The Court finds that there were reasonable grounds for this appeal.
We order that a special mandate issue out of this Court, directing the Court of Common Pleas, County of Medina, State of Ohio, to carry this judgment into execution. A certified copy of this journal entry shall constitute the mandate, pursuant to App. R. 27.
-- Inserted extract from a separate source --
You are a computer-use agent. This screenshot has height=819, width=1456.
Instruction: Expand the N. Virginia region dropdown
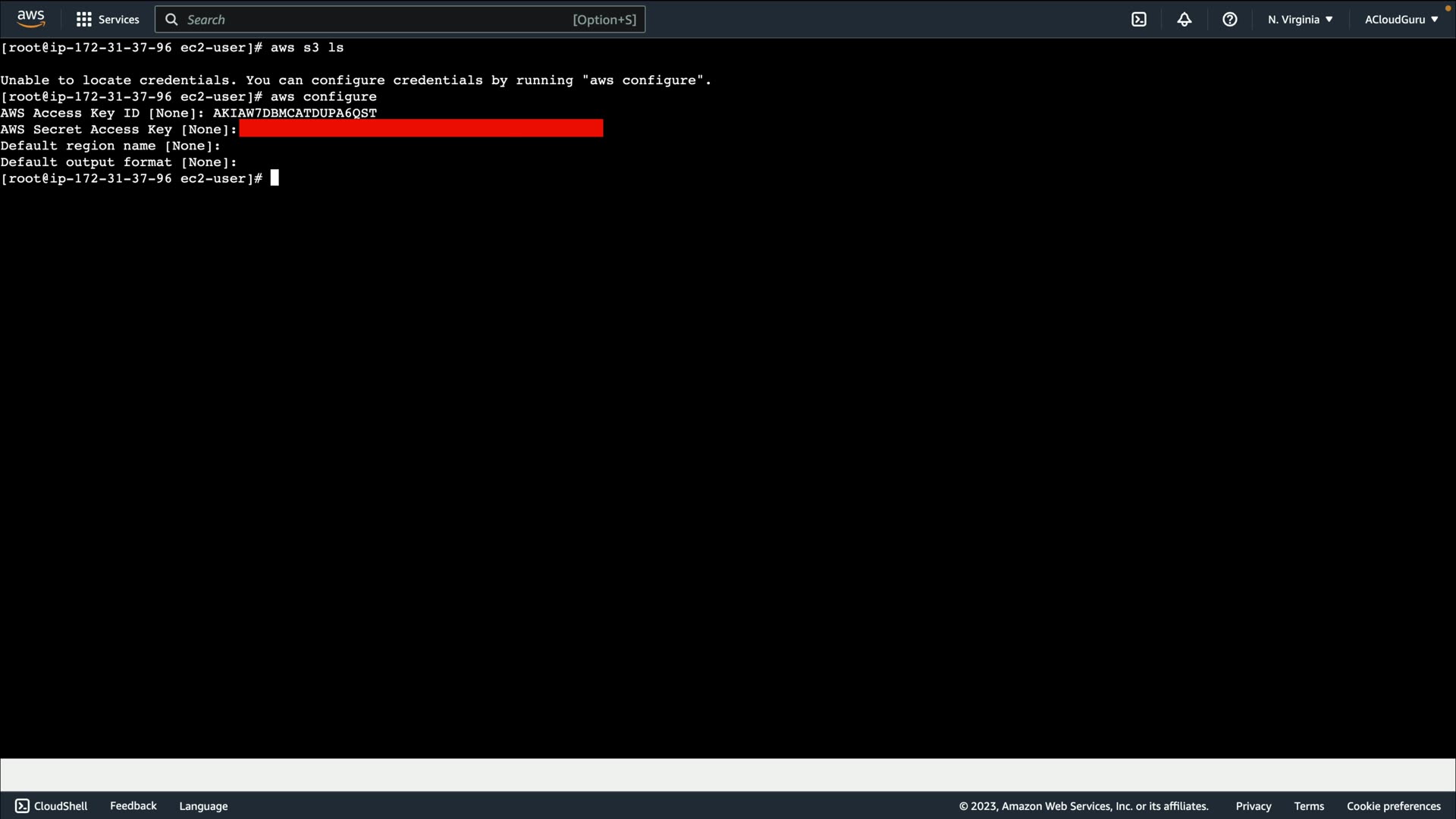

Immediately upon the filing hereof, this document shall constitute the journal entry of judgment, and it shall be file stamped by the Clerk of the Court of Appeals at which time the period for review shall begin to run. App. R. 22(E). The Clerk of the Court of Appeals is instructed to mail a notice of entry of this judgment to the parties and to make a notation of the mailing in the docket, pursuant to App. R. 30.
Costs taxed to Appellant.
WHITMORE, J. CONCURS
{¶ 31} I concur. With respect to Appellant's second assignment of error, I agree that the record is unclear as to whether the trial court actually granted Appellant's motion in limine. However, the trial court may not have ruled on the motion in limine because the parties entered into a stipulation that evidence concerning seat belt use would not be permitted. Unfortunately, such a stipulation is not in the record although it is apparent from the trial court's dissatisfaction with the conduct of Appellee's counsel that there was extensive discussion prior to commencing the trial that resulted in an agreement that Appellee's counsel would not engage in questioning concerning seat belt use. I am deeply troubled that, due to the improper conduct on the part of Appellee's counsel, it is possible that the Appellee may have profited at the expense of the Appellant. However, on balance, I agree that the trial court had broad discretion as to whether to grant or deny the motion for a new trial. Given the record in this case, I cannot say that the trial court committed reversible error.